- Nvidia’s impending earnings release is a focal point of this quarter, reflecting the growing significance of AI-related investments in the market.
- With record-breaking trading volumes and heightened investor interest, Nvidia’s performance will test the resilience of the current bull market dominated by AI.
- Anticipation surrounds Wall Street’s forecasted revenue surge for Nvidia, underscoring its pivotal role and potential impact on market sentiment.
As one of this earnings season’s major highlights, Nvidia is set to release its performance on Wednesday. For the chip giant, which dominates the market and has seen record-breaking trading volumes, fervent investors have poured significant funds into derivatives, testing the validity of the ongoing bull market dominated by AI. Many institutions have recently issued warnings, suggesting that the market led by tech giants is evolving towards the dot-com bubble of the early 21st century. Since the beginning of this year, investor excitement over the commercial potential of AI has propelled Nvidia’s stock price up nearly 50%, with its market capitalisation soaring by over $500 billion, surpassing Google and Amazon to become the third-largest company by market value in the United States, trailing only Microsoft and Apple. Keith Lerner, Chief Market Strategist at Truist Advisory Services, said, “The technology sector has continued its strong performance from last year, with Nvidia at its core, offering promising developments in AI.”
Also read: Nvidia’s historic surge with AI-powered chip ignites investor frenzy
The earnings report is crucial for market sentiment
According to the schedule released by the New York Stock Exchange, Nvidia is set to announce its last quarter’s earnings on Wednesday. Wall Street currently anticipates quarterly revenue to increase from $6.05 billion a year ago to $20.378 billion, with earnings per share (EPS) of $4.56, a growth of over 700% from the same period last year. Kevin Landis, Portfolio Manager at Firsthand Capital, noted that given the company’s size and the importance of its AI narrative, the earnings report could be crucial for market sentiment. “In every bull market, there’s always one stock that leads the way. Without a doubt, Nvidia is now dominating the entire market psyche.”

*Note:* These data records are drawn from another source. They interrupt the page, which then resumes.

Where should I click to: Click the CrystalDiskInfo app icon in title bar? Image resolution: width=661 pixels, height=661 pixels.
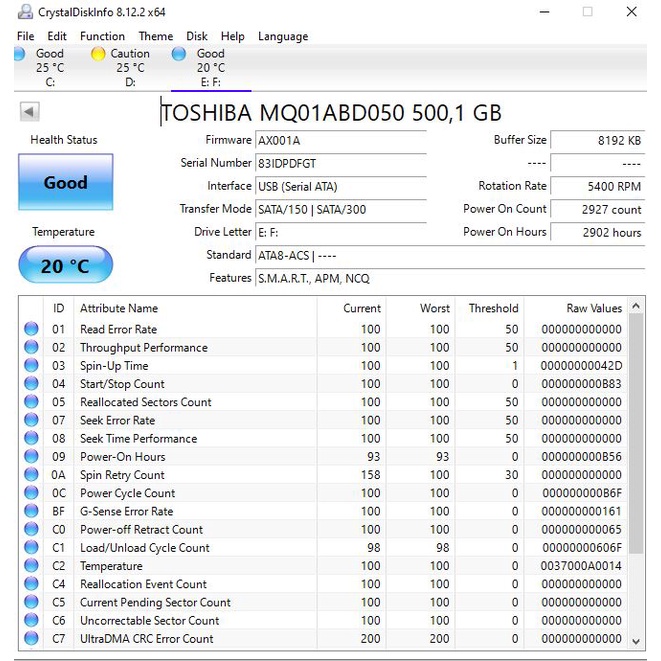point(23,12)
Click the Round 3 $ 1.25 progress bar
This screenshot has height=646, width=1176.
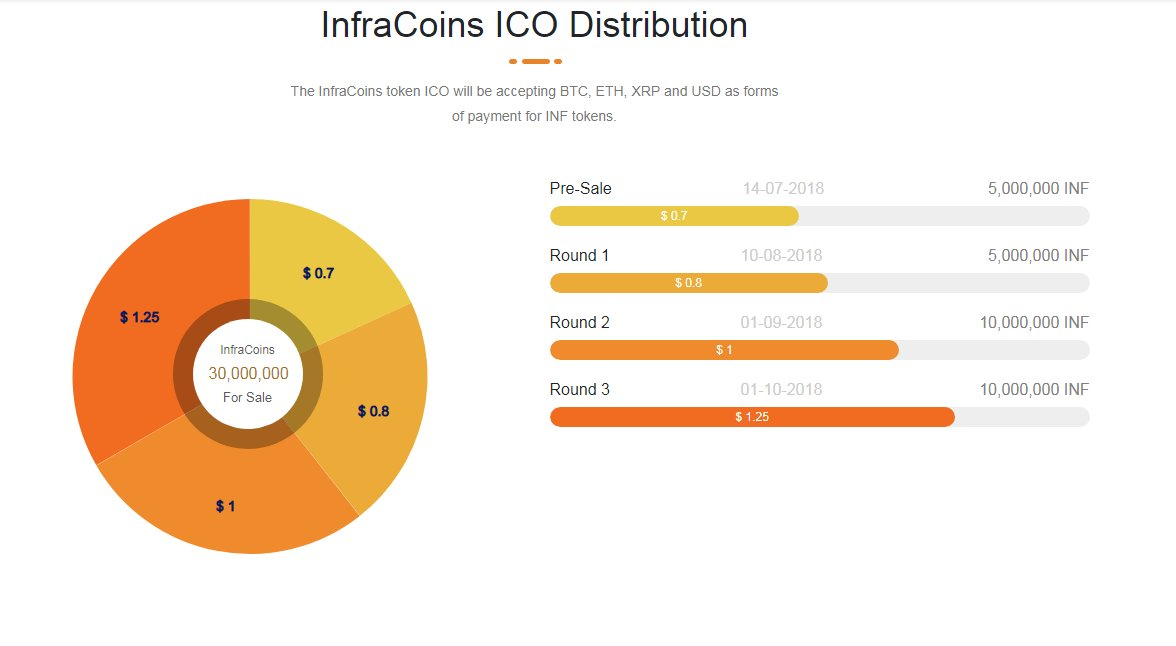point(752,417)

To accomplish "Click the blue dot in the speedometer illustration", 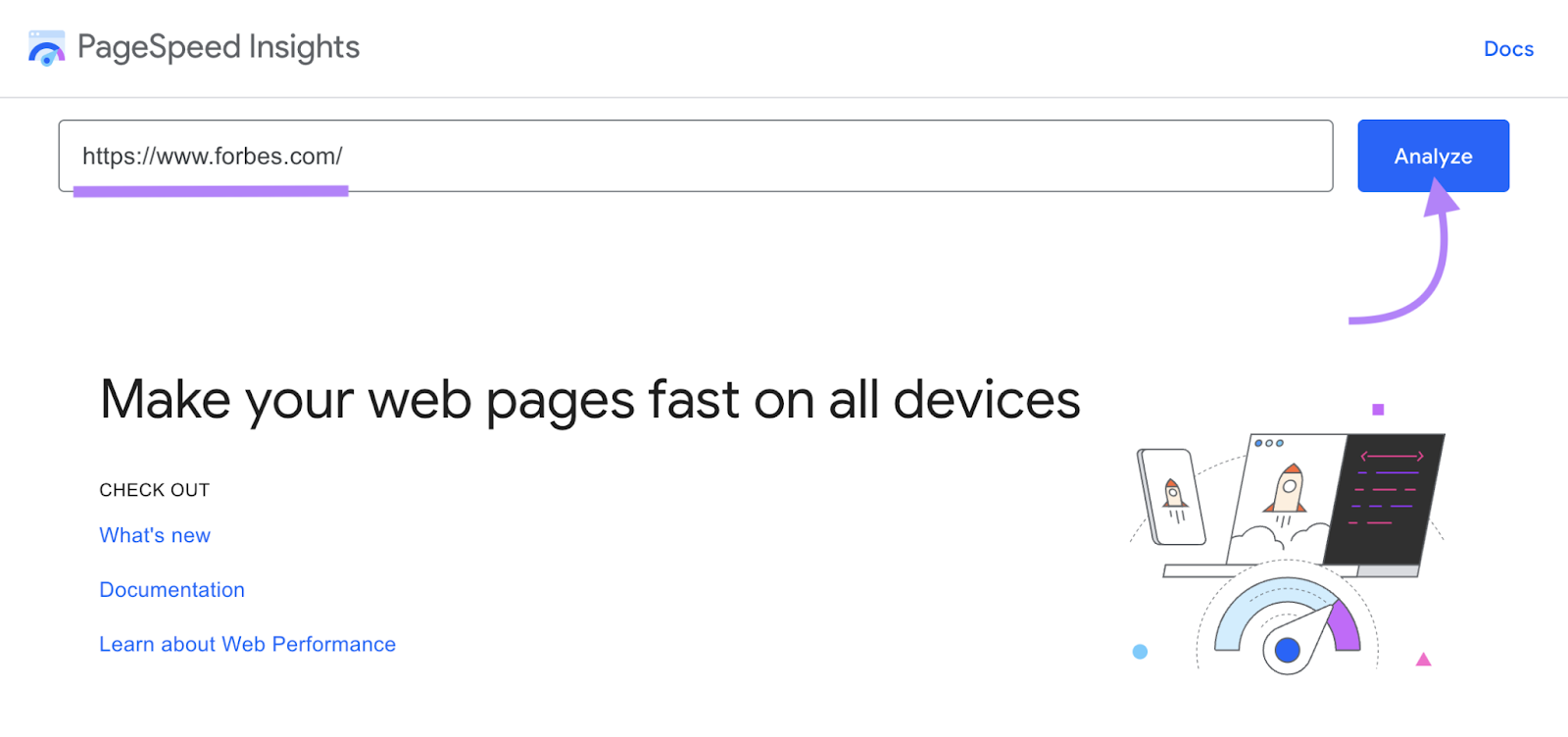I will 1287,649.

There will be high stock price volatility
Investors are preparing for stock price volatility after the earnings report. According to data from options analysis firm ORATS, the report is expected to trigger fluctuations of up to 11% in Nvidia’s stock price, marking a new high in nearly three years and significantly higher than the stock’s historical average volatility of 6.7%. Tom Hainlin, Senior Investment Strategist at U.S. Bank Wealth Management, believes that the positive outlook provided by Nvidia’s guidance could fuel further optimism in AI and sustain the market rebound. “Currently, investors are focused on the visibility of earnings growth, which is crucial for Nvidia to garner more returns.”